Investor risk appetite has continued to recover underpinning global equities. The S&P gained more than 1% as the market looks ahead to corporate results from large technology companies. The FTSE 100 traded to a new all-time high before retracing amid a broad-based rally across European stocks. US treasury yields fell following weaker than expected preliminary PMIs for April, which contrasted with evidence of a recovery in Europe, and contributed to a weaker US dollar.
In the US, the preliminary composite PMI for April was weaker than expected and indicated US business activity expanded at the slowest pace this year. The manufacturing PMI declined to 49.9, which was below median estimates, and down from 51.9 in March. The services sector PMI also undershot expectations at 50.9, which declined from 51.7 in March.
In Europe, the PMI data pointed towards an improving outlook. The German composite PMI rose to 50.5, well above the consensus estimate of 48.4, which suggests the private sector is expanding for the first time in 10 months. The improvement was driven by the services sector. The euro area composite index rose to 51.5 which is the highest level since May last year. The data had limited impact on the market expectations for the ECB easing cycle. Current pricing largely discounts a 25bps rate cut at the June meeting and close to 80bps of cuts by year end.

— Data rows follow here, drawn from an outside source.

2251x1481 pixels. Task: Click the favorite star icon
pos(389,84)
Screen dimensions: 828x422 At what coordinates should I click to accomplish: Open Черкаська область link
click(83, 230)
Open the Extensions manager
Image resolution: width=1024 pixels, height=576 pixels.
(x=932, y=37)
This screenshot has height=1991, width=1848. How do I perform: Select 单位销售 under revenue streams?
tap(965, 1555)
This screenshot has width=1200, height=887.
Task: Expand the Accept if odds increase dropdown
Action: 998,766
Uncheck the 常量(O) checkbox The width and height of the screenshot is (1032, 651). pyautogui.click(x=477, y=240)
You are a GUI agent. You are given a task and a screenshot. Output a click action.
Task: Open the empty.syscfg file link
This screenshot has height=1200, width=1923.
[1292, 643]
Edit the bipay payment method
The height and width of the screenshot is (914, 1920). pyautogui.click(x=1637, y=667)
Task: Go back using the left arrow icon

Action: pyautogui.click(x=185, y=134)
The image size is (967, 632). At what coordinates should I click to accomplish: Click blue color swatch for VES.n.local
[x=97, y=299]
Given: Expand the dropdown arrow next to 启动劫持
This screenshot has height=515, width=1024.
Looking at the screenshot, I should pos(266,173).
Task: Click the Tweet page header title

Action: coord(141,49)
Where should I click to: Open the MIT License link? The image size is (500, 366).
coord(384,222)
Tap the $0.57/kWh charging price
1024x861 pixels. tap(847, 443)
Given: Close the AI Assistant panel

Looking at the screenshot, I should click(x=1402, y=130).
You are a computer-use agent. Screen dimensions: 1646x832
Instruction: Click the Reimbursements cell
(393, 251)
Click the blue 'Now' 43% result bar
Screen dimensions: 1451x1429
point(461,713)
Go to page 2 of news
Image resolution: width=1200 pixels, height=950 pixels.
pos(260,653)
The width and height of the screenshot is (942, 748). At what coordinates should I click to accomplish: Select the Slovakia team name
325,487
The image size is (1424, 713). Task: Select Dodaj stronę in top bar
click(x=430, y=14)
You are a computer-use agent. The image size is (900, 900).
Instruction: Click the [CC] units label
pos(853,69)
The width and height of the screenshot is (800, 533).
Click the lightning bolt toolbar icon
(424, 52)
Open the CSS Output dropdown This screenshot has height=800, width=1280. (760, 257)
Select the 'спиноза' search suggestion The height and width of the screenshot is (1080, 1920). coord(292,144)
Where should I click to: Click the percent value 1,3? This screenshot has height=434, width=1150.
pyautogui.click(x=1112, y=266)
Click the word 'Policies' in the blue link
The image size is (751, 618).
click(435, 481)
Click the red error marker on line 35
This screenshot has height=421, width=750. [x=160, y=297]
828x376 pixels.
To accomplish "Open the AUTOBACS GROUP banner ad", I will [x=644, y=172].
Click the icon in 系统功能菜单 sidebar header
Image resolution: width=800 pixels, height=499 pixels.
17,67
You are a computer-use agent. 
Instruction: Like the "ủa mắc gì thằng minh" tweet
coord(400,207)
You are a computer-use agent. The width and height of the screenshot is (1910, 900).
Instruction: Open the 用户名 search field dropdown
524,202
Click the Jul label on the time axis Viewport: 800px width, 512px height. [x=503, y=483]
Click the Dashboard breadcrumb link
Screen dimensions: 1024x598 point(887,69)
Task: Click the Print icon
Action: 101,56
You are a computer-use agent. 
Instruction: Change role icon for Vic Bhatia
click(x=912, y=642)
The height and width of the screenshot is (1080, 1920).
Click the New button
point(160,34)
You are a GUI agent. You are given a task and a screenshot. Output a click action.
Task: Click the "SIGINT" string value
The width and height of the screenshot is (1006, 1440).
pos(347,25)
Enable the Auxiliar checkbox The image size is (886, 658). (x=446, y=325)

PMI data revealed UK business activity rose more than expected in April, and posted its fastest expansion in almost a year, suggesting the economy is regaining momentum after the technical recession in H2-2023. Bank of England chief economist Huw Pill pushed back against the prospect of near-term easing. He said the Bank is cautious about cutting rates too soon, after the extended period of above target inflation, and reiterated the need for restrictive policy. He added there is still some way to go till he is convinced underlying inflation has stabilised at levels consistent with meeting the Bank’s 2% inflation target on a sustainable basis.
US treasury yields fell after the US PMI data. 2-year yields, which traded up towards 5% earlier in the session, are down 5bps at 4.93%. There was decent demand for the US$69 billion 2-year note auction despite the dip in yields. 10-year yields are little changed at 4.58%.
The contrasting PMI data weighed on the US dollar. The dollar index declined close to 0.4%. In the majors, EUR/USD spiked higher following the stronger than anticipated activity data and is back above 1.07. EUR/JPY gained above 165.60 to the highest level since 2008. The pound outperformed within the G10 supported by the data and Pill’s comments.
The NZD gained set against the weaker US dollar backdrop. NZD/USD spiked to the offshore session highs, up towards 0.5950, following the soft US data. The NZD is weaker on key cross rates except for the yen. NZD/AUD has traded lower towards 0.9150.
NZ fixed income yields moved lower in the local session yesterday matching the moves in offshore markets. 10-year government bonds yields dropped 5bps to 4.88% in a largely parallel curve shift. With the NZ public holiday tomorrow, the weekly government bond tender will take place today. There will be NZ$500 million of bonds offered split across April-29 (NZ$275m) and May-34 ($225m).
Australian 3- and 10-year bond futures are little changed overnight, suggesting a limited directional bias for NZ yields on the open.
The regional focus in the day ahead will be Q1 CPI data in Australia. The data is likely to confirm only gradual progress on domestic price pressures, keeping the RBA on the side lines until later in the year. German IFO, Canadian retail sales and US durable goods orders are the main data releases this evening.